Over de jonge Everwijn – Jan Charles August (1873-1939) heb ik het al verschillende malen eerder gehad. Hij was degene die na een carrière als voorzitter van de Nederlandse handelsmaatschappij, mede-oprichter van de Noordwijkse Golfclub en Nederlands gezant in Washington uiteindelijk naar Noordwijk en naar het familiaire landgoed ‘Calorama’ terugkeerde. Daar gaf hij zich weer over aan de kruidenteelt, hij zou er sterven en begraven worden op de Algemene Begraafplaats.

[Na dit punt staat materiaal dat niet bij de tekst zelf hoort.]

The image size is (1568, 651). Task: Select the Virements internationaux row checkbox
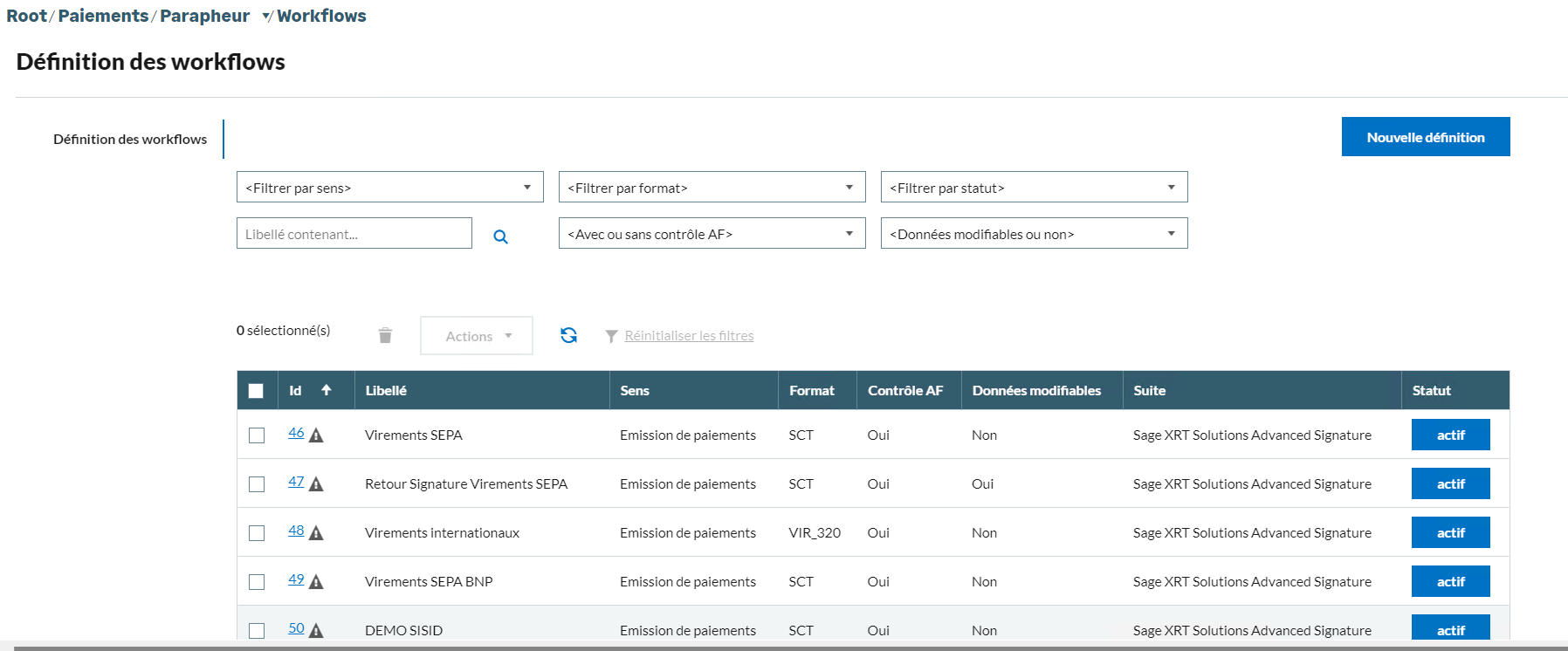tap(257, 533)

Maar deze kaart was gericht aan zijn vader en die is nog te weinig voor het voetlicht geweest. Deze Jan Everwijn was als koopman naar Noordwijk gekomen en was daar in 1848 eigenaar geworden van het landgoed Calorama, dat hij kocht van de familie Groeneveld. Jan Everwijn was filosoof en bioloog – een mooie combinatie – en in Noordwijk ging hij zich toeleggen op het ambacht dat al honderden jaren in Noordwijk werd beoefend, de kruidenteelt. Zoon Jan ging daar aan het begin van de twintigste eeuw lustig mee verder, maar allengs liet hij de leiding van het bedrijf steeds meer over aan zijn ‘baasknecht’ Dirk Lindhout.

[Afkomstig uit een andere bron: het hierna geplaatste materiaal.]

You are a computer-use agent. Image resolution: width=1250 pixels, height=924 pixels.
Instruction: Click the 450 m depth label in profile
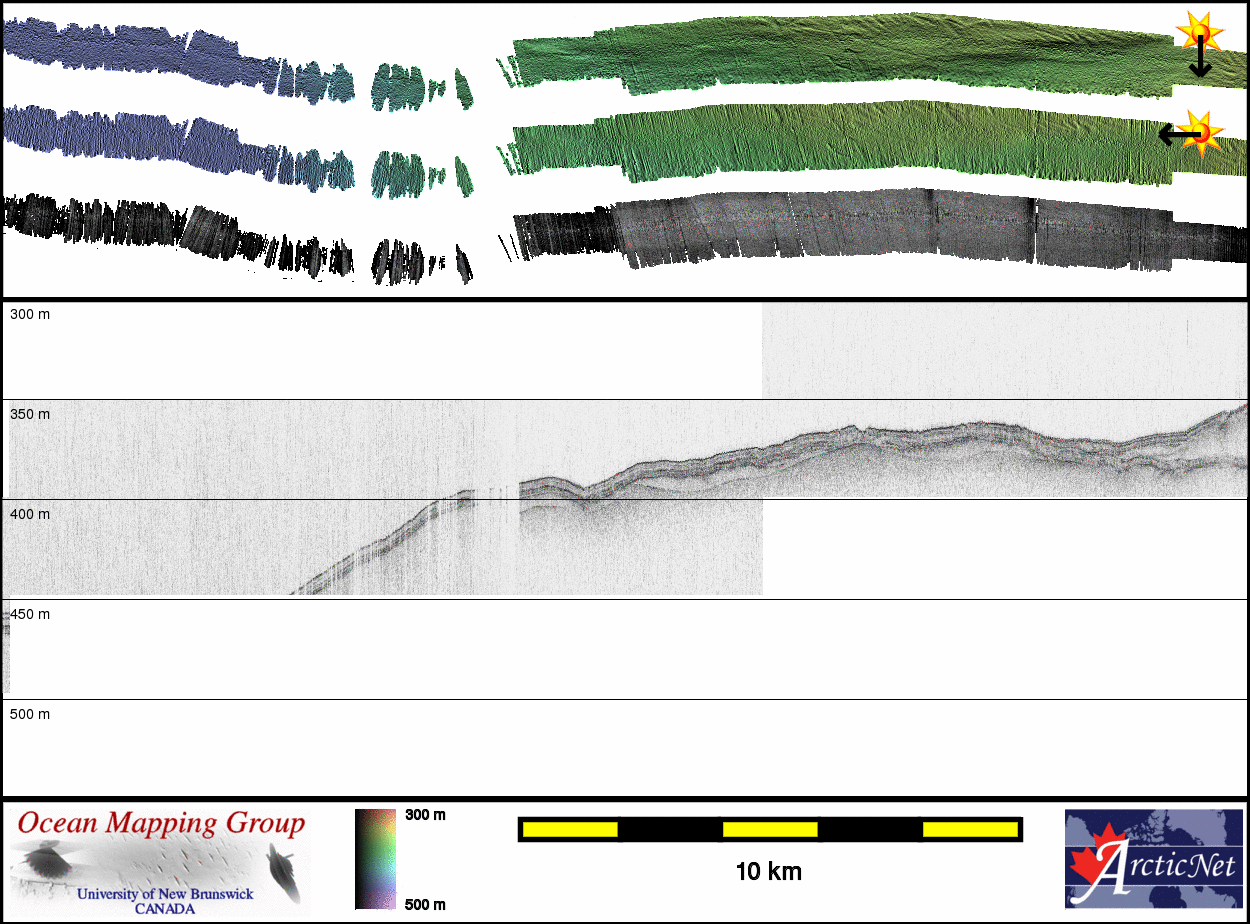[30, 614]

Deze Lindhout nam het bedrijf uiteindelijk helemaal over en haalde in de naamgeving de ‘oude’ familienaam Groeneveld weer terug. De firma “Groeneveld en Lindhout” zette het bedrijf nog enkele jaren voort , ging toen over op de lucratievere bollenteelt en hield in de jaren negentig van de twintigste eeuw uiteindelijk op te bestaan. Jan en Jan Everwijn waren eigenlijk niet meer dan ‘tussenpauzen’ geweest – maar wel ‘edele’ tussenpauzen – in een ontwikkeling van Groeneveld naar Lindhout. Hun naam is terecht bewaard gebleven in het Everwijnpark dat recht tegenover het oude landgoed ligt.

Om weer eens wat verbindingen te maken. Deze Jan Everwijn vehuurde ook teelland. Op 24 jan 1872 verhuurde hij 2 percelen bloembollenland aan Pieter van der Meer Csz (bloembollenkweker).